### PROBLEM
Please find each line below that contains the string "category" and copy those lines in full. Case counts.

### DATA SHOWN
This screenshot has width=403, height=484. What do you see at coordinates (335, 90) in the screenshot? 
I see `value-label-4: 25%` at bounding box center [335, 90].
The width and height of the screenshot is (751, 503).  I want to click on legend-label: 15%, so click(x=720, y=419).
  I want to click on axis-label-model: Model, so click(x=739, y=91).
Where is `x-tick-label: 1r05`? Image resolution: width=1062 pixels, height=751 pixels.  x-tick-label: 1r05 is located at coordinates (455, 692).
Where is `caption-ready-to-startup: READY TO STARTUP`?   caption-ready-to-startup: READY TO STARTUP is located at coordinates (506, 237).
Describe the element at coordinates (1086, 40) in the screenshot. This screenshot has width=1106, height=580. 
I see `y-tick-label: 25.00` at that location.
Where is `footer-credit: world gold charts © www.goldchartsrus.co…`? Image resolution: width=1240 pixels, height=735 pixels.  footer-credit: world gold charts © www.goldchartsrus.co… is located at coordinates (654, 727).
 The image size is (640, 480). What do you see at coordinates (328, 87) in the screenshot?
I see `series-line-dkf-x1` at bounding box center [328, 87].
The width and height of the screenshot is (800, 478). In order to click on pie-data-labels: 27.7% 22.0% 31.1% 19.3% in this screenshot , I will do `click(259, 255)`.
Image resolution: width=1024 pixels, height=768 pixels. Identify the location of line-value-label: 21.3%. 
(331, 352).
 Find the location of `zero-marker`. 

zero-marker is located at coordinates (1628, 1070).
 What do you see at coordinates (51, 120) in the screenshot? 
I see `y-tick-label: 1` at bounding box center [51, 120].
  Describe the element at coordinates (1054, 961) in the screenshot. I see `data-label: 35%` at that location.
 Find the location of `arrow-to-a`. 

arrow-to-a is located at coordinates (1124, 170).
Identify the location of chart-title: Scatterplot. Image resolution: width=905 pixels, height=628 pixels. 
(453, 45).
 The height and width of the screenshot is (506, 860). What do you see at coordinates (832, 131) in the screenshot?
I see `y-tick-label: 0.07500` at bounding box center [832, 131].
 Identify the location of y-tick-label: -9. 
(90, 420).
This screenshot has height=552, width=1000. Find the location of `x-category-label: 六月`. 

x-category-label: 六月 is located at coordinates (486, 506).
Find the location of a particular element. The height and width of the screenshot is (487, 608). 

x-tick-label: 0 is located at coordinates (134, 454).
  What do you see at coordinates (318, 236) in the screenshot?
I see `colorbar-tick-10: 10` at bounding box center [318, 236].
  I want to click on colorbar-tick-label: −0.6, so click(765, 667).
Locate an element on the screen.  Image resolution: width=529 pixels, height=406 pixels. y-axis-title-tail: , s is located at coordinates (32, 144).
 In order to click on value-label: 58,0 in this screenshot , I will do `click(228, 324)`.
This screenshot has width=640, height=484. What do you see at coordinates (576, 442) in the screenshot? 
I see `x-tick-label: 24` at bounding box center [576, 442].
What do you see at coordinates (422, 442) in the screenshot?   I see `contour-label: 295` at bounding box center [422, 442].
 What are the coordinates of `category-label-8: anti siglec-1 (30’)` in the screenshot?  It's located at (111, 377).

### OUTPUT OF THE TASK
This screenshot has height=552, width=1000. Find the location of `x-category-label: 六月`. 
x-category-label: 六月 is located at coordinates (486, 506).
 What are the coordinates of `category-label-8: anti siglec-1 (30’)` in the screenshot?  It's located at (111, 377).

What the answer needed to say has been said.